Re: [DISCUSS] Flink: Equality delete to DV conversion

2026-03-20 Thread Maximilian Michels
Thanks Peter and Manu for the feedback.

@Peter:

Good point on the end goal. The end goal should be to completely
remove equality deletes.

While the staging branch, which contains the equality deletes, is an
internal implementation detail of the Flink writer, it will still be
accessible via the Iceberg reader API. For the transition period, I
think this has several advantages:
1. We don't need to fundamentally change the write logic of existing writers.
2. We still allow for the data to be inspected before converting it
and merging it to the main branch. This is also helpful for
troubleshooting.

The staging branch solution is a first step towards removing equality deletes.

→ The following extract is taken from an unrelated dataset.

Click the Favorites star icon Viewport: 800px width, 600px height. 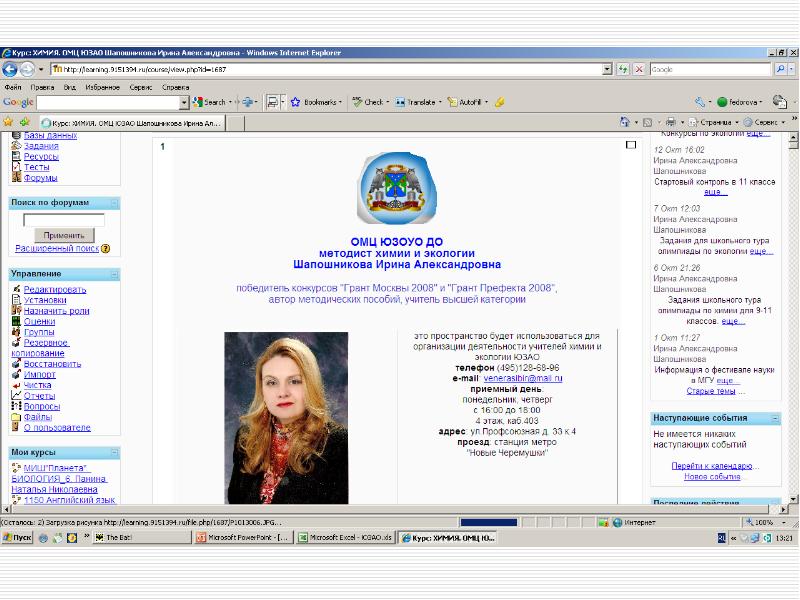coord(11,122)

In V4, we could already deprecate equality deletes. Once the spec
includes indices, we can move the index into Iceberg, which should
make it easier to develop an in-place resolution of equality deletes
supporting multiple writers and conflict resolution. Admittedly, we
haven't fully figured out the best in-place approach. I think it is a
good idea to take it one step at a time.

On row lineage: If we want to preserve the row id of updated rows, we
will have to store the row id in the primary key index. Theoretically,
we should be able to then add it to the corresponding new row. The
question is how to do that efficiently, such that we don't have to
rewrite any data files. We would need some way to map the row id of
the newly inserted row to the row id of the deleted row. Do we already
have such functionality in Iceberg?

On concurrent writes: For the time being, I think we should not allow
concurrent maintenance tasks, including equality delete conversion.
Concurrent writes are still supported, as long as they go to the
staging branch.

@Manu:

+1 to Peter's response. The primary key index is bounded and
independent of the number of accumulated equality deletes, so memory
doesn't blow up, as long as we have sufficient resources to load the
index. We definitely cannot rely on the full index to fit into memory.
Fortunately, Flink is already prepared for this; it supports spilling
to disk via its RocksDB state backend.

Cheers,
Max

On Fri, Mar 20, 2026 at 11:07 AM Péter Váry  wrote:
>
> Equality delete resolution could be made significantly more efficient by 
> using an index (e.g., backed by RocksDB) to store the current mapping from 
> primary keys to (file, position). While the memory footprint would not be 
> small, it would be bounded and independent of the number of accumulated 
> equality deletes. In addition, even a blocking compaction should block for a 
> shorter period than the typical interval at which table compactions are 
> scheduled.
>
> Manu Zhang  ezt írta (időpont: 2026. márc. 19., Cs, 
> 15:57):
>>
>> Thanks Max for the proposal. One question here.
>> When the convert task can not finish in time (e.g. blocked by compactions), 
>> and equality deletes accumulate on the staging branch, will we have the same 
>> issue as loading too many equality deletes and blowing up memory?
>>
>> Regards,
>> Manu
>>
>> On Thu, Mar 19, 2026 at 2:45 PM Péter Váry  
>> wrote:
>>>
>>> Thanks, Max, for continuing to push this forward.
>>>
>>> The proposal feels like a step in the right direction, but I would like to 
>>> see a clearer view of the end goal. As it stands, equality deletes remain 
>>> in the spec because the changes are committed to an intermediate branch. 
>>> Since the long‑term objective is to remove equality deletes from the 
>>> specification altogether, we should be clear about the final solution that 
>>> achieves this.
>>>
>>> Flink writes will also continue to have the limitation that row lineage is 
>>> not maintained correctly. This is unchanged from the current situation, but 
>>> I think it’s important to explicitly call this out, or ideally, explore 
>>> whether there’s a way to address it.
>>>
>>> In addition, concurrent writes and compactions would require updating the 
>>> primary key index, which could be expensive.
>>>
>>> That said, I don’t see a clearly better alternative at the moment, and 
>>> overall this seems like a reasonable way forward.
>>>
>>> Thanks again for continuing to drive the proposal.
>>> Peter
>>>
>>>
>>> On Wed, Mar 18, 2026, 16:47 Maximilian Michels  wrote:

 Hi,

 I'd like to discuss resolving equality deletes in the Flink write
 path, which will get us one step closer to removing equality deletes
 from the spec.

 ## tl;dr

 We're planning to add an equality delete to deletion vector (DV)
 conversion to Flink. Equality deletes may remain as an internal
 intermediary format.

 ## Background

 For deletes, Flink currently produces equality delete files.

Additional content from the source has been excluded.